I also had to write a custom SAML Authentication Request Factory. The legacy grails library had different defaults and allowed more configuration than Spring's native SAML library. I had to extend what the native library provided and hook into the SAML Authn request creation to apply configs we had before that were natively not configurable. One example that ended up turning into an enhancement as a part of the migration: we had not tested/developed with Okta as an IDP previously, just a SimpleSaml docker container, so for rigor I included dev/testing with Okta during this migration. Okta rejected our Authn request because we were omitting a NameIDPolicy, and this was configurable with the previous plugin. Through Spring Security SAML it was not configurable - via my Custom Authn Request Factory, it was made available as a configuration through our application. Shortly after we released this to prod, we had our first Okta SAML client begin implementation. It felt kind of cool to defuse that landmine before we encountered it.

At this point, there were only minor edge cases to correct. The work was done and in the moment I could ace any exam on SAML or Spring Boot middleware.

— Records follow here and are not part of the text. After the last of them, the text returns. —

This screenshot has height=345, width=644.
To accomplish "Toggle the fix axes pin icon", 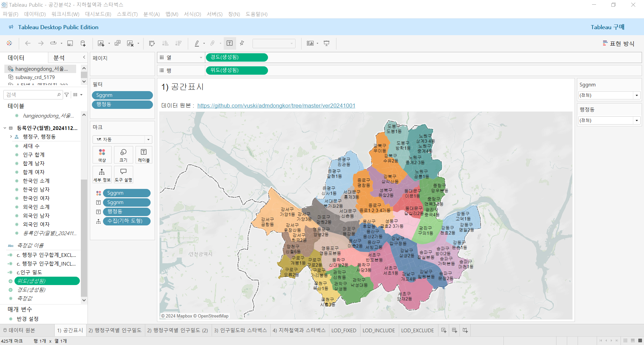I will 242,43.
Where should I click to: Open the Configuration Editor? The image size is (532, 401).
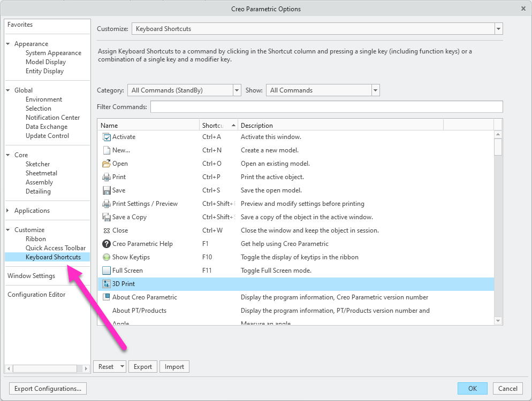(x=36, y=294)
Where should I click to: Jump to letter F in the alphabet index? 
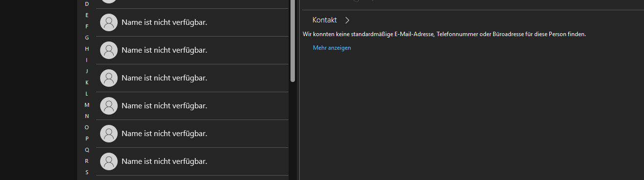pyautogui.click(x=87, y=26)
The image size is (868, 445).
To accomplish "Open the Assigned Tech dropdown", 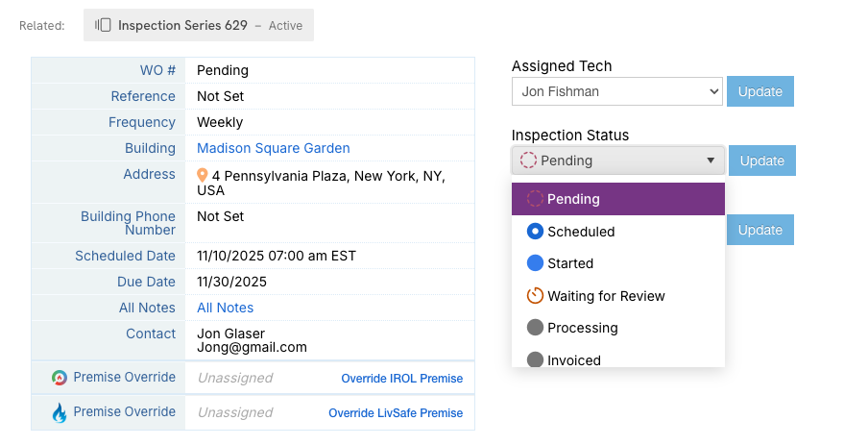I will pos(616,91).
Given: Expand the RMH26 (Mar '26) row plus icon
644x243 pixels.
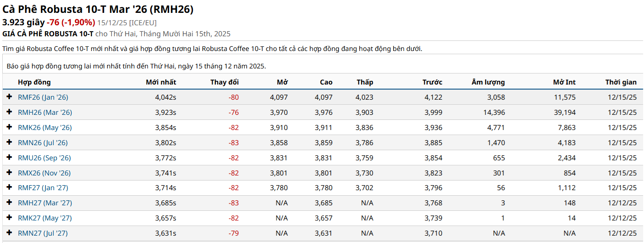Looking at the screenshot, I should pos(9,112).
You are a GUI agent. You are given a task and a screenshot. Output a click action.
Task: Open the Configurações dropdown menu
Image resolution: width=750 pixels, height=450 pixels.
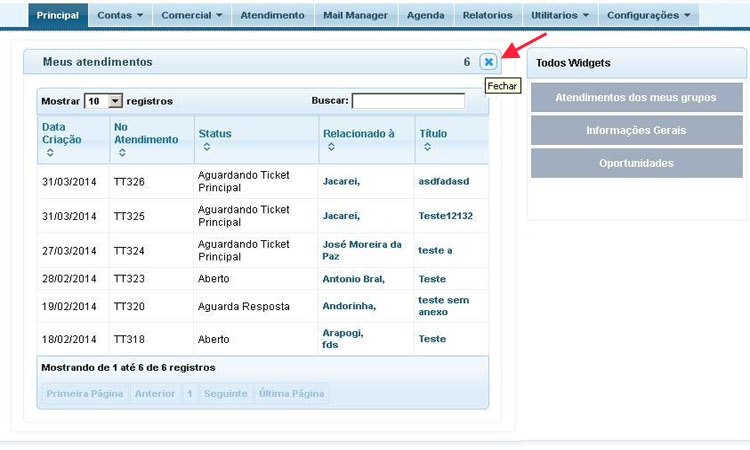(648, 15)
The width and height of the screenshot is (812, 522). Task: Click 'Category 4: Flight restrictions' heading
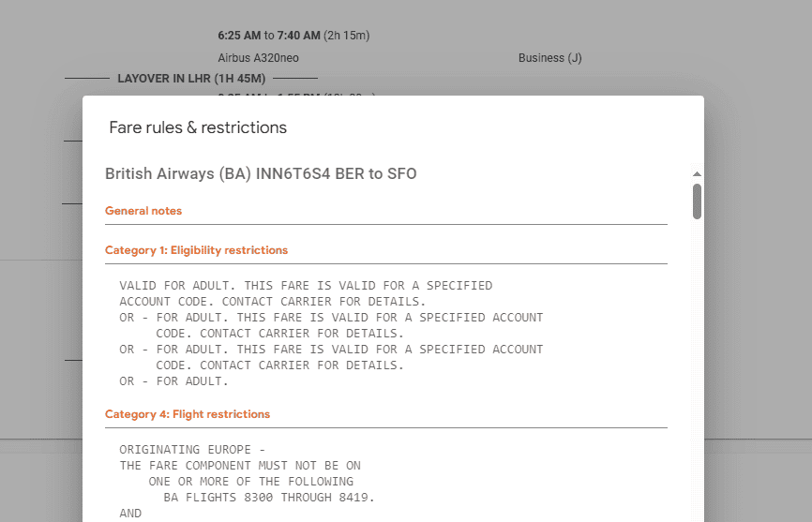(x=188, y=414)
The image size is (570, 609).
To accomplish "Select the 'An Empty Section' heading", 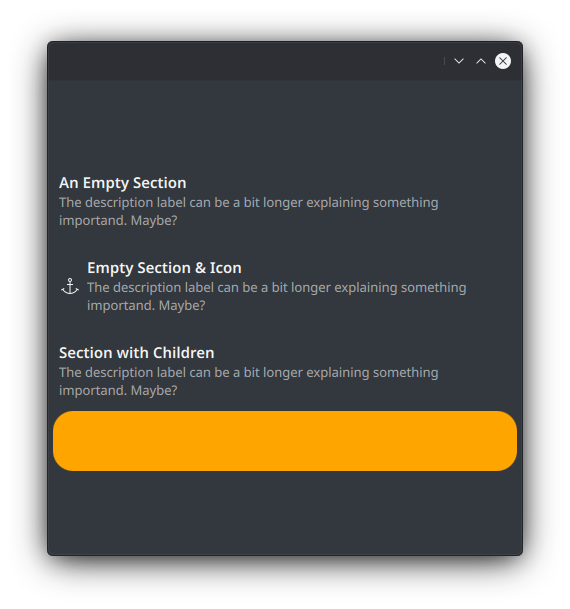I will click(x=123, y=183).
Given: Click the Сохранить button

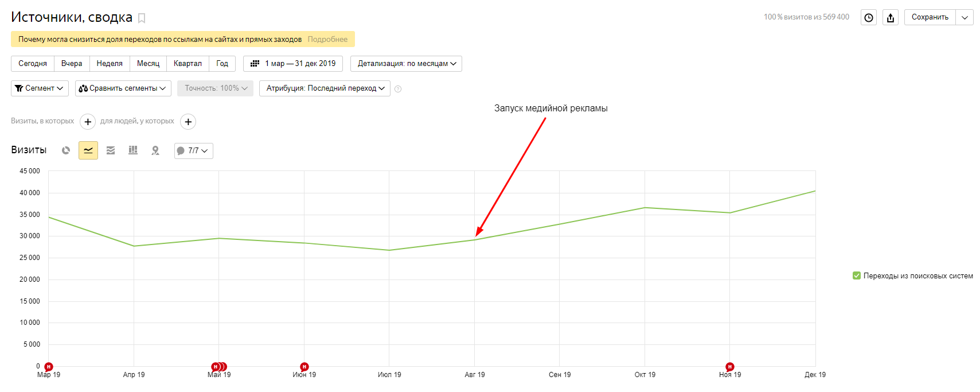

One extra thing that was cool that we got for free as a part of the migration was SLO (Single Logout) which meant when you logged out of our application you were logged out of the IDP. We previously hacked around this by setting a post logout redirect url to the IDP's clear session endpoint, but now we officially supported SAML 2.0 SLO.

Growth

Coming out of this project I certainly gained an appreciation of the IoC pattern and specifically, the elegance of Spring's IoC. The ability to plug and play my own implementations to library interfaces was an absolute godsend. Sure, this is just what object oriented programming is, but with Spring Beans it was so easy.

I also learned the effectiveness of digging in and getting your hands dirty. I experienced some paralysis-by-analysis in the discovery phase. I was scared to start because I didn't know what to do. Once I began Just Trying Things, was when the ball started to roll and I began to gain much more understanding of what needed to be done and how it all worked.

Again, learning about middleware, the concept of filters and a filter chain was also an eye opener for me. Adding custom filters and using Spring's FORWARD request method to maintain backwards compatibility was huge.

I also gained a deeper knowledge of SAML. What parts of the process can and should be signed, encrypted - and finding the quirks and details of a SAML library forced deeper understanding in order to implement workarounds.

Lastly, I had to Just Figure It Out: I had just become the Engineering Manager of the team, and my boss was heads down working with another team. If I had an absolute red alert I could contact him, but I was pretty much on my own in a sea of unknown. Having no option other than to figure it out, and being able to accomplish that, gave me a ton of confidence moving forward.

Conclusion

A couple years removed from this experience meant I had to go back and look at the PR to jog my memory about details around the problems I had to solve - but I'll never forget this project as a turning point for me. It changed the way I think about software applications and authentication. Since, I've been much more confident in my ability to solve and understand hard problems.